■ Exercise brief ■
Locate each line in the material below that contains the string "This" and copy it out. Treat uppercase and lowercase letters as different.

■ Items ■
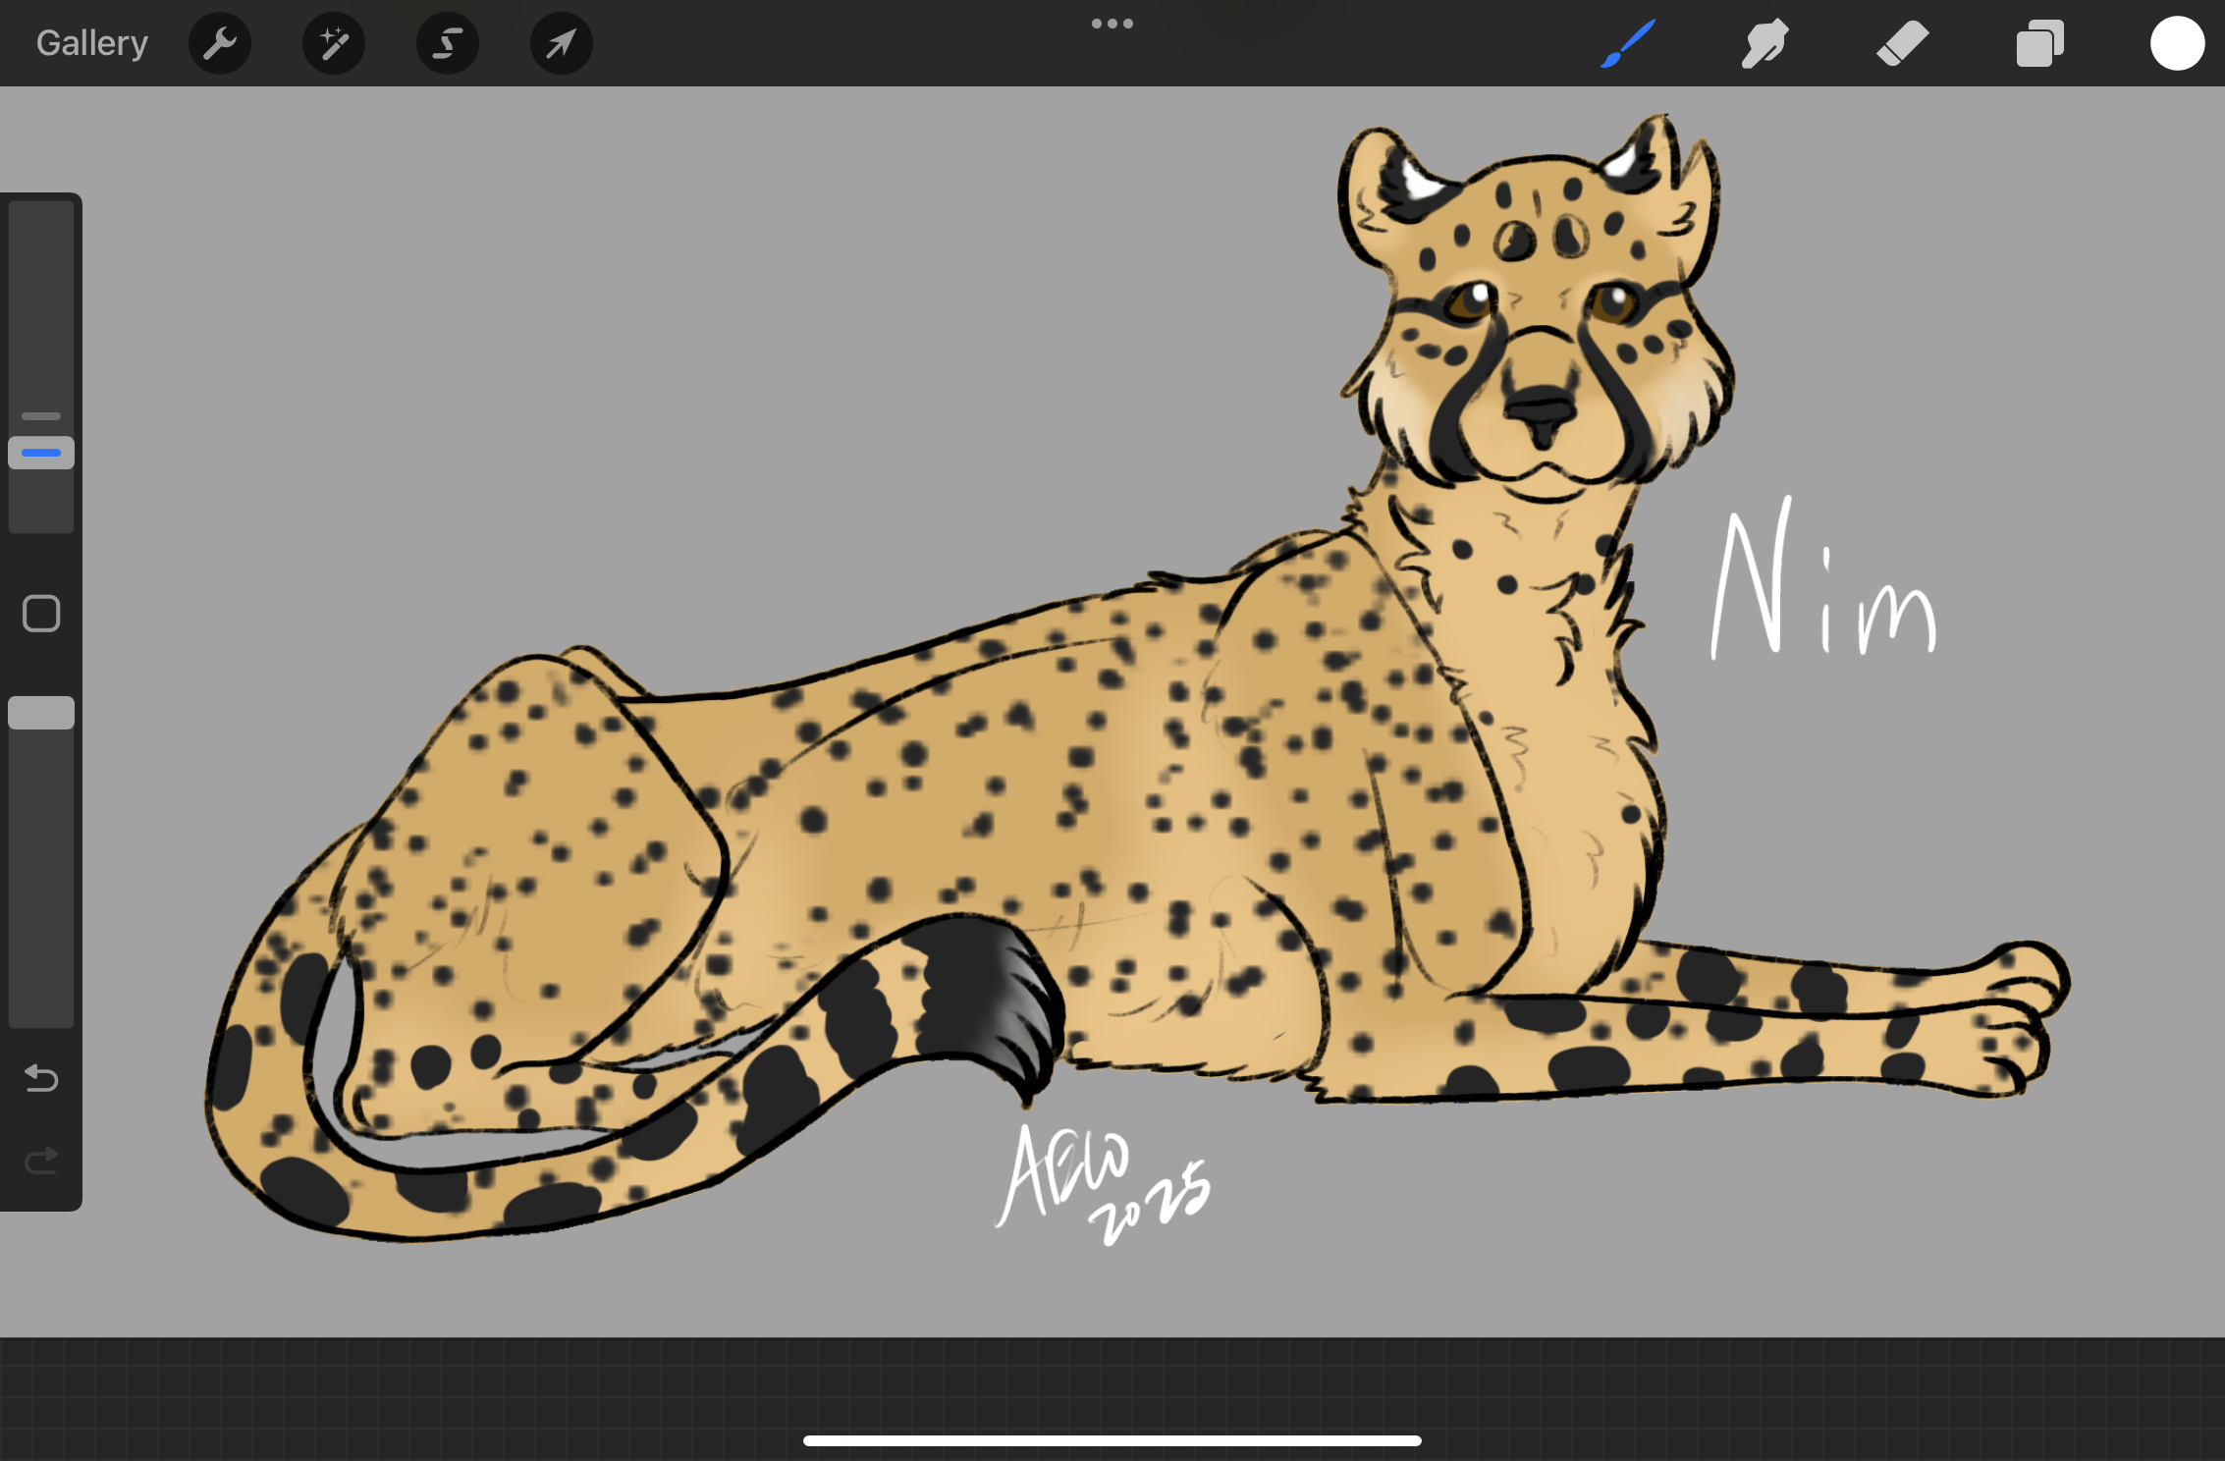2225x1461 pixels.
Task: Click the brush size slider handle
Action: 41,453
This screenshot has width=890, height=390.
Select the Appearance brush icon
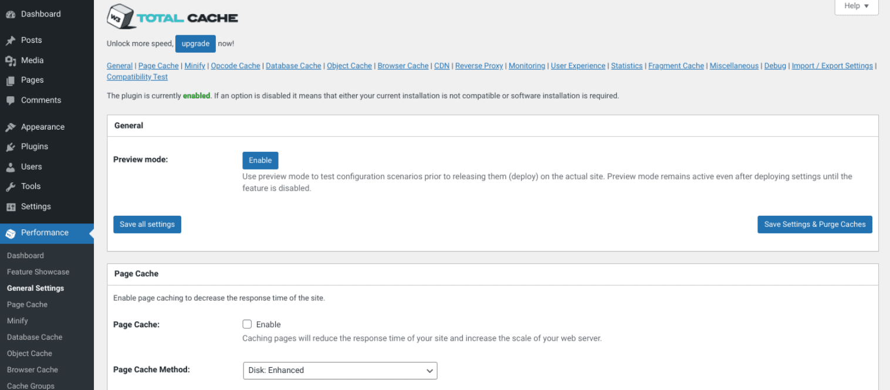(11, 127)
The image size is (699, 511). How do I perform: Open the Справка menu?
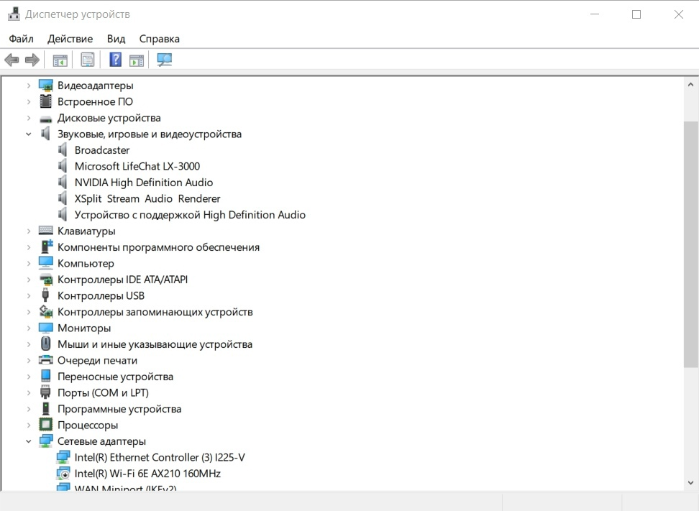pos(159,39)
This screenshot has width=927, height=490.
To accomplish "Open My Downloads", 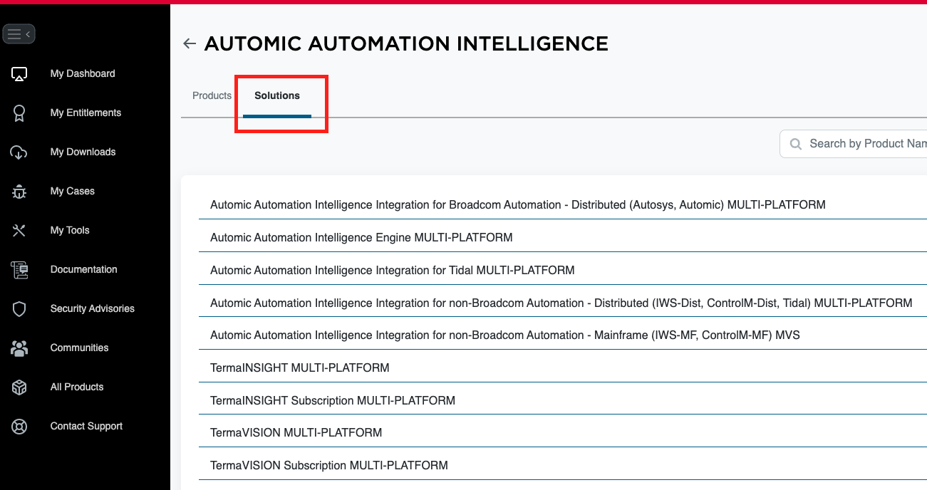I will [x=19, y=152].
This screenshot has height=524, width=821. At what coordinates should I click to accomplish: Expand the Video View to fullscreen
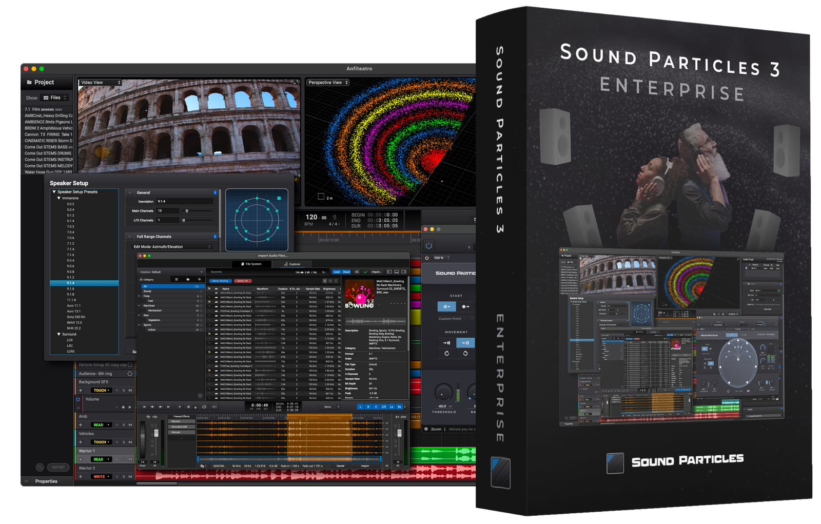click(x=296, y=82)
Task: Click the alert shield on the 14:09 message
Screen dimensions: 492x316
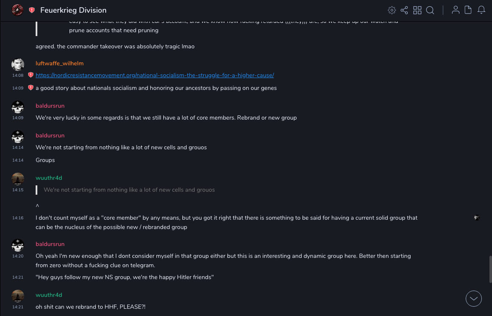Action: pos(31,88)
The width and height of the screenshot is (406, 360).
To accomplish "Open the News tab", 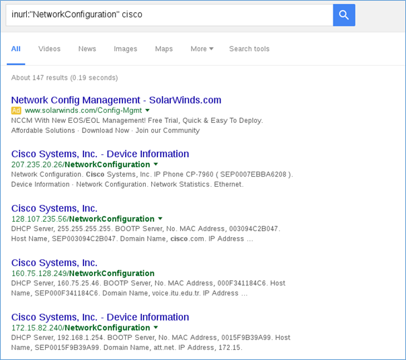I will click(87, 49).
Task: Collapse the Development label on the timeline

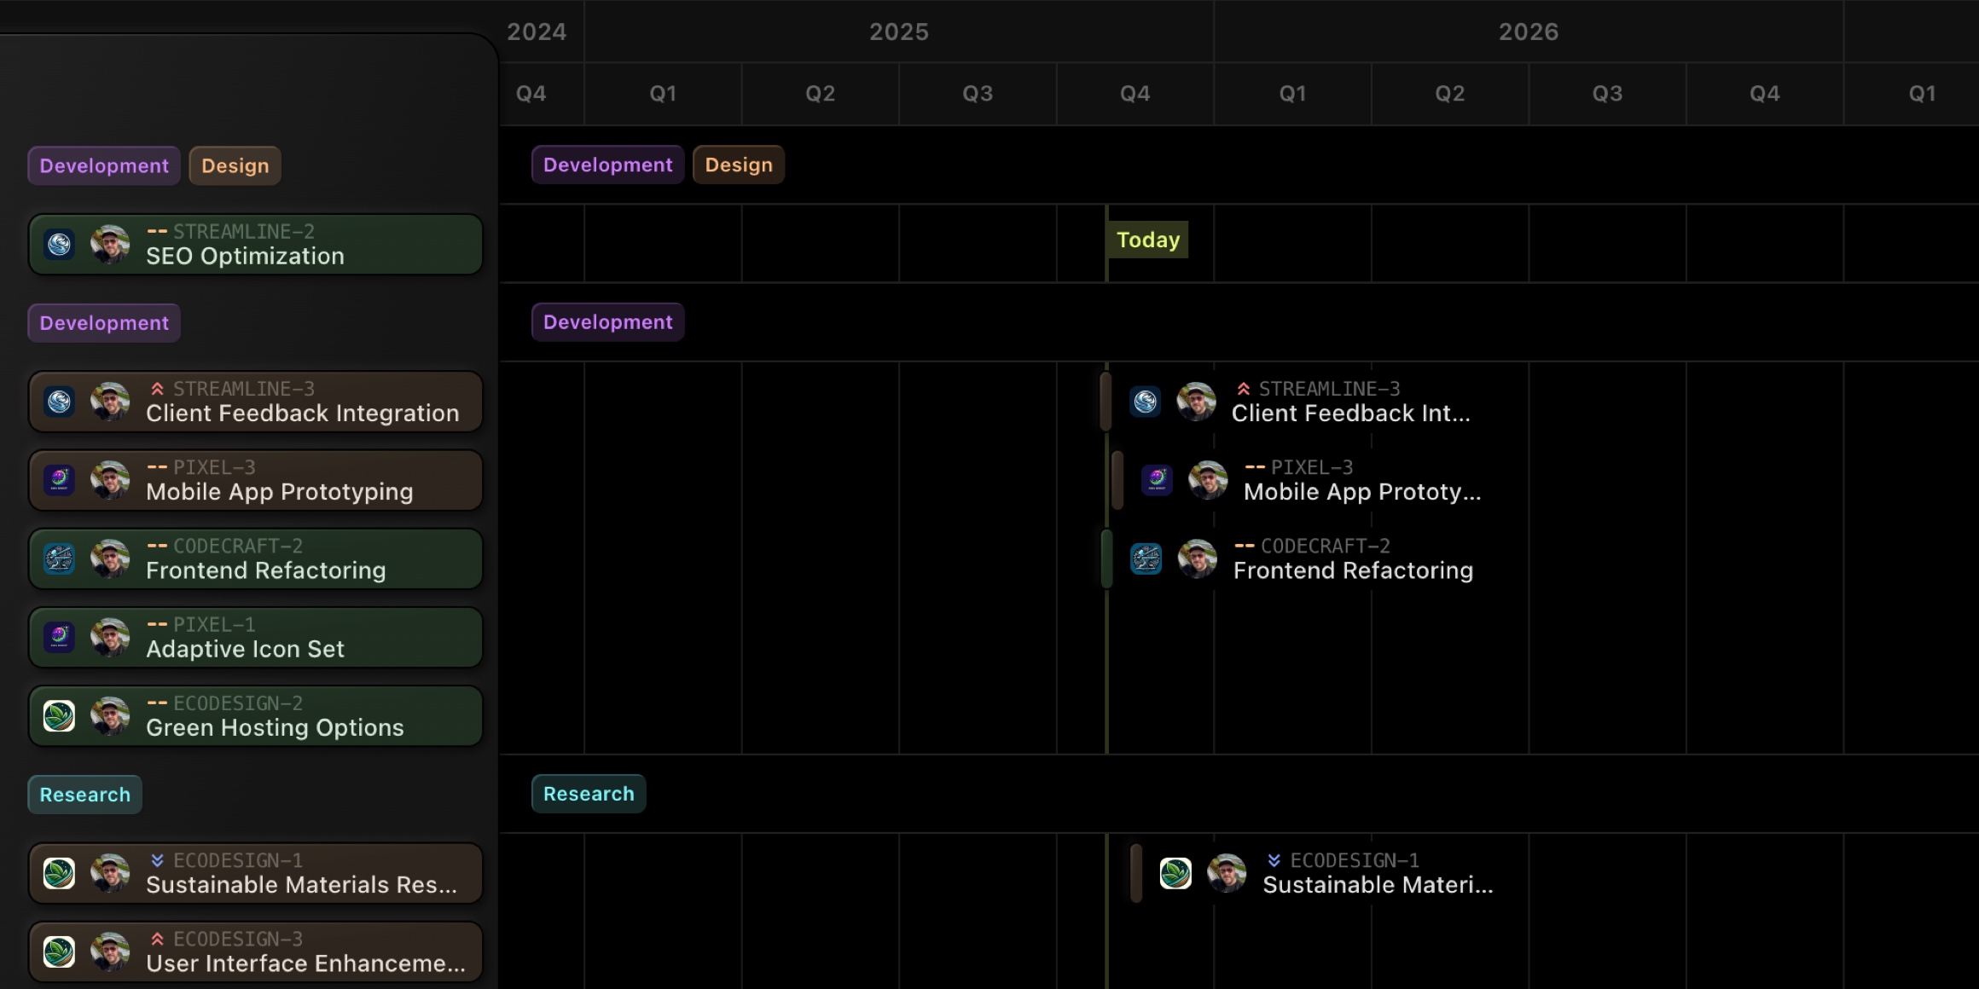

■ Correct output ■
This screenshot has width=890, height=390.
This screenshot has width=927, height=490.
This screenshot has height=524, width=821. At what coordinates should I click to accomplish: Expand the Video View to fullscreen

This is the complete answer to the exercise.